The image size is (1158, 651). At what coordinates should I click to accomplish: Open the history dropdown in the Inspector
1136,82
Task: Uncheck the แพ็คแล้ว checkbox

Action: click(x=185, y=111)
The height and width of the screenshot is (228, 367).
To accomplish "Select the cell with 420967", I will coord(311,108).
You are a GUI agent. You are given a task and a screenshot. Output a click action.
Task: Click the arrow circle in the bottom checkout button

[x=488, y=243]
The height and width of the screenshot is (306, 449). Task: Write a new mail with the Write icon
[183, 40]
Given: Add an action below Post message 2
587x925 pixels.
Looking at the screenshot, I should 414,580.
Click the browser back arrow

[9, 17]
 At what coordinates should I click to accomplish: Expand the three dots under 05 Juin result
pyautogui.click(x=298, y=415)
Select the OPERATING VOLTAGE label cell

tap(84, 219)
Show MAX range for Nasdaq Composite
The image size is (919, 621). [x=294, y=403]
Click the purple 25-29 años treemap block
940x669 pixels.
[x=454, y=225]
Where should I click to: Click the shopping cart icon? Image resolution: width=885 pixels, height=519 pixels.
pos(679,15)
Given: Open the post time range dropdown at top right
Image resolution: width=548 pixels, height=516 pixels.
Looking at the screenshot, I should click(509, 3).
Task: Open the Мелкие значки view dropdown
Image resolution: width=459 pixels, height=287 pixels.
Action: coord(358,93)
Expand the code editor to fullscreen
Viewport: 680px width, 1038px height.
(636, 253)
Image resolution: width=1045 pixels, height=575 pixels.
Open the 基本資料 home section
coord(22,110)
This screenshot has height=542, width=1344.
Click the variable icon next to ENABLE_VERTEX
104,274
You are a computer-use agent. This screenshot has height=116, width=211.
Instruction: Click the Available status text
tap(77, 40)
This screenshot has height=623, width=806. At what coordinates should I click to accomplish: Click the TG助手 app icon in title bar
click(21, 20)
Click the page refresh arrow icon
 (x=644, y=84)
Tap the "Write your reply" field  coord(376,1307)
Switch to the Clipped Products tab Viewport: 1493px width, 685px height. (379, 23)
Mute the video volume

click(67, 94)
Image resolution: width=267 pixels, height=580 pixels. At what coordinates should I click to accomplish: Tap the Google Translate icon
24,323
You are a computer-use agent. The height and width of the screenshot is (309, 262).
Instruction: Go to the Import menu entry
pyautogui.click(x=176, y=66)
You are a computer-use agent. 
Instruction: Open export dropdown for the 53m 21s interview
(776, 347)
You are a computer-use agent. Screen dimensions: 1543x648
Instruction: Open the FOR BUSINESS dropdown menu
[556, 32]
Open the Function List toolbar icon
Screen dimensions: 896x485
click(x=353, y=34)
===============
Using the entries above, say how many lines include the word "agent", with no other output.

5